The task> Turn the lines of the rows below, starting at the line that contains "Uncheck auto-align source" and ending at the line that contains "Action: 528,1004", into a Markdown table with the columns No. and Line. Skip any blank lines.

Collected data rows
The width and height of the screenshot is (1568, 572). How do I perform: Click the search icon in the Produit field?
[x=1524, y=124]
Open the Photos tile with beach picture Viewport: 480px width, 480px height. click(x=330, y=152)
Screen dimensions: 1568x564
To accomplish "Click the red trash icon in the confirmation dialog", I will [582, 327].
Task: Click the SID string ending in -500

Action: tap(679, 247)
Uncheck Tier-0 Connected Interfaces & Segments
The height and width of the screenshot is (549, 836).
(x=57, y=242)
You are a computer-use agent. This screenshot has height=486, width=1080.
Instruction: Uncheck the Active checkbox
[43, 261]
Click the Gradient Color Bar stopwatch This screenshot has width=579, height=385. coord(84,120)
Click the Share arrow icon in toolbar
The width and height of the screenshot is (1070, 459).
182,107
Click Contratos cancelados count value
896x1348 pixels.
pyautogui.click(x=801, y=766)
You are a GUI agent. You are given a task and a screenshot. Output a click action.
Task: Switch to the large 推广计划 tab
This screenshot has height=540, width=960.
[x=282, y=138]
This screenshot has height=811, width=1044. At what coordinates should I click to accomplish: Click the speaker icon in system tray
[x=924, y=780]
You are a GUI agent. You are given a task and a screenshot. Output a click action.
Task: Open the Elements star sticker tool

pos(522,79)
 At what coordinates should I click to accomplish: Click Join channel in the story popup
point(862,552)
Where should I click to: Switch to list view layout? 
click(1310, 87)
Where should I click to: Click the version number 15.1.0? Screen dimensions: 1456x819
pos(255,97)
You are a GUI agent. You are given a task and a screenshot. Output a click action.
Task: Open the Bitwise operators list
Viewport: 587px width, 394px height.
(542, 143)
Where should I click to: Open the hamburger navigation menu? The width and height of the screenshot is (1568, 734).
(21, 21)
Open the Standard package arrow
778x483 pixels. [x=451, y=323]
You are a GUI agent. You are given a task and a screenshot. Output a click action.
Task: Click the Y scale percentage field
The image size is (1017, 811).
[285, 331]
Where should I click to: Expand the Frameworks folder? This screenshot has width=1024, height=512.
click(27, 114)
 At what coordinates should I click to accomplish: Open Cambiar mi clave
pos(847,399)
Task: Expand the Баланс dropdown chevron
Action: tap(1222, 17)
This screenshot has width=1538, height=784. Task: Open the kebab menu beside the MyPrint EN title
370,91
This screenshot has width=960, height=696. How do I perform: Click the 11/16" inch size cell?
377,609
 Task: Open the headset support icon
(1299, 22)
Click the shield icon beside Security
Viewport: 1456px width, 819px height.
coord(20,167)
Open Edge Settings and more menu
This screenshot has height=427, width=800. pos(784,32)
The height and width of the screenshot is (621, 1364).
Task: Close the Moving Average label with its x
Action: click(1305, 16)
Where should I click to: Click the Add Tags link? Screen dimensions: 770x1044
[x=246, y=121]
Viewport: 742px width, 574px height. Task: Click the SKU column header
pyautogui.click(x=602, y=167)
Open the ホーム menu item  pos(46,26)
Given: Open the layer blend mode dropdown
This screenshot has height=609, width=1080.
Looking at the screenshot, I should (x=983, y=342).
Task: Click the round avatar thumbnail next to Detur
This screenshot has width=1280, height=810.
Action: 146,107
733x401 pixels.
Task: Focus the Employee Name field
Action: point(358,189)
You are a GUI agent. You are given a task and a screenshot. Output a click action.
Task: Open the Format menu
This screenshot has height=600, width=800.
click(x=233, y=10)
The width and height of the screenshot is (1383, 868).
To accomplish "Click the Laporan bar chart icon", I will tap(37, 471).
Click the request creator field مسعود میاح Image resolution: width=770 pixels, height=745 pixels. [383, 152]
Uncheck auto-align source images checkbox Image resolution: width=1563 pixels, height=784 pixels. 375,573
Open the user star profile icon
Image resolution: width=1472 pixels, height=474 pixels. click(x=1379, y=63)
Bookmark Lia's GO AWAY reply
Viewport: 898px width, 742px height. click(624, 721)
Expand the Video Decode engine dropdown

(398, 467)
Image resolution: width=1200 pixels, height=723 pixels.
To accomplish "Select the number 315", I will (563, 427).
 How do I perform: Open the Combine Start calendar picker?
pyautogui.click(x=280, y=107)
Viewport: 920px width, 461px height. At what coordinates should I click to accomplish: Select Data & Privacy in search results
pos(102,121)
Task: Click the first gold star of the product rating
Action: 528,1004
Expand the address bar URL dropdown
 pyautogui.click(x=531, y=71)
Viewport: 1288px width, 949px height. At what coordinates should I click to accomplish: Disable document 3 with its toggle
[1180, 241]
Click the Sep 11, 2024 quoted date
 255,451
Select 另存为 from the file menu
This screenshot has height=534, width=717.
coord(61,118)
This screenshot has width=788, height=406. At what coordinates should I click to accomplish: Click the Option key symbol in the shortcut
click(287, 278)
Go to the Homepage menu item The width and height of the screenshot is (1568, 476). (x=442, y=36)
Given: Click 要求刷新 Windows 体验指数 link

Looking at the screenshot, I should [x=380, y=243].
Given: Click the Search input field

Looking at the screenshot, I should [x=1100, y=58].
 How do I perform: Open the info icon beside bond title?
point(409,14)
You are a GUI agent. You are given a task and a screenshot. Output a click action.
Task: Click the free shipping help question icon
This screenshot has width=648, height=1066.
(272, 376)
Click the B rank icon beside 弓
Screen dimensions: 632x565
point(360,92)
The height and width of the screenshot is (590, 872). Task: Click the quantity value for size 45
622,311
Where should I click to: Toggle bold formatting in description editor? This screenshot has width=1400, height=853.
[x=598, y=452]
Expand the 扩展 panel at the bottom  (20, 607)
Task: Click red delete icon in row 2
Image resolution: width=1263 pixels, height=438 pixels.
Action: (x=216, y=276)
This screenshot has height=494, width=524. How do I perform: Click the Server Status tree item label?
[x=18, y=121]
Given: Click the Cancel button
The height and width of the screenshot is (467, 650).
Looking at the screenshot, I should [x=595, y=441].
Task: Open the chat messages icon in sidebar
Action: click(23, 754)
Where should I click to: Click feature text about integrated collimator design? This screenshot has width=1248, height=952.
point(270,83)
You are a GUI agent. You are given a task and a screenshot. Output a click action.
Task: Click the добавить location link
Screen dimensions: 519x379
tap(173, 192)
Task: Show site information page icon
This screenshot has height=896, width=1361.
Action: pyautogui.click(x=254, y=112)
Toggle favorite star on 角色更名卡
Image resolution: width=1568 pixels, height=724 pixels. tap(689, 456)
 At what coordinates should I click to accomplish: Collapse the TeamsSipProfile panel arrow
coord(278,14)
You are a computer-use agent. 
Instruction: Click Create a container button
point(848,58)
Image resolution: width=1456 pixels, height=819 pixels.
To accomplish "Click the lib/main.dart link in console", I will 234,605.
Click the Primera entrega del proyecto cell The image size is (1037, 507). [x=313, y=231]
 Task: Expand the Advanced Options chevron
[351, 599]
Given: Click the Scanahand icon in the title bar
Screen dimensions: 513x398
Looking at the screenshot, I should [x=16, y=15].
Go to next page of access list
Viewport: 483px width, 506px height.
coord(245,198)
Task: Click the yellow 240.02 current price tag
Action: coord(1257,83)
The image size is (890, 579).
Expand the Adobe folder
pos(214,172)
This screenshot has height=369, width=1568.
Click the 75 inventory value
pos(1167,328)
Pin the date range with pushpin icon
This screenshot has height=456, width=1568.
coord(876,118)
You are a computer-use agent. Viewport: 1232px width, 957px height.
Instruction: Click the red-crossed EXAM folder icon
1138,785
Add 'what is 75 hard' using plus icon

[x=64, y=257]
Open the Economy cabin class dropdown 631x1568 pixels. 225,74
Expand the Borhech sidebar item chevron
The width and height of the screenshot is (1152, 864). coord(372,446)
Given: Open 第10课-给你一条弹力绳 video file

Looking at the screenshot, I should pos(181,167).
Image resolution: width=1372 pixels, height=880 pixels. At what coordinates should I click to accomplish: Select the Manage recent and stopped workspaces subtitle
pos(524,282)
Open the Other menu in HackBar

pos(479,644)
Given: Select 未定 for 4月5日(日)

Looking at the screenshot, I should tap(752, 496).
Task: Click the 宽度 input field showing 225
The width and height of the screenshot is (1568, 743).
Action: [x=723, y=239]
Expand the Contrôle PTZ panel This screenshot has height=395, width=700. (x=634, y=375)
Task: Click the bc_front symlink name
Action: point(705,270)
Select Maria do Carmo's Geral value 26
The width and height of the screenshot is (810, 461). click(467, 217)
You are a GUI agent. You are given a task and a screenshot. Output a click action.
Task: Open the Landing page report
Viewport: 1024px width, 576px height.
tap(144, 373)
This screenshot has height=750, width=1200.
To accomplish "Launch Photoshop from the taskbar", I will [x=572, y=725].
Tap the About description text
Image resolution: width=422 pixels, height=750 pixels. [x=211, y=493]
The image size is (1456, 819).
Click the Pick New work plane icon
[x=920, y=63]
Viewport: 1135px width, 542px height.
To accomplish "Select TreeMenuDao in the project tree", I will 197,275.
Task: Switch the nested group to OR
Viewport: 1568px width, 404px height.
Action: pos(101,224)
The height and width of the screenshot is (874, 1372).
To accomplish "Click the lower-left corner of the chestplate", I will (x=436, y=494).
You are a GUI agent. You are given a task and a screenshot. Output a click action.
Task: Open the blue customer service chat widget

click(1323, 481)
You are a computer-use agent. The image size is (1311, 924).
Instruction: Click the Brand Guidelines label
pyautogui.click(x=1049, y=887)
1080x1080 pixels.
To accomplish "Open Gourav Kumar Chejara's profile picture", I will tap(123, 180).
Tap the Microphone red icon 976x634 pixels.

Finished exercise>
| No. | Line |
|---|---|
| 1 | Uncheck auto-align source images checkbox Image resolution: width=1563 pixels, height=784 pixels. 375,573 |
| 2 | Open the user star profile icon |
| 3 | Image resolution: width=1472 pixels, height=474 pixels. click(x=1379, y=63) |
| 4 | Bookmark Lia's GO AWAY reply |
| 5 | Viewport: 898px width, 742px height. click(624, 721) |
| 6 | Expand the Video Decode engine dropdown |
| 7 | (398, 467) |
| 8 | Image resolution: width=1200 pixels, height=723 pixels. |
| 9 | To accomplish "Select the number 315", I will (563, 427). |
| 10 |  How do I perform: Open the Combine Start calendar picker? |
| 11 | pyautogui.click(x=280, y=107) |
| 12 | Viewport: 920px width, 461px height. At what coordinates should I click to accomplish: Select Data & Privacy in search results |
| 13 | pos(102,121) |
| 14 | Task: Click the first gold star of the product rating |
| 15 | Action: 528,1004 |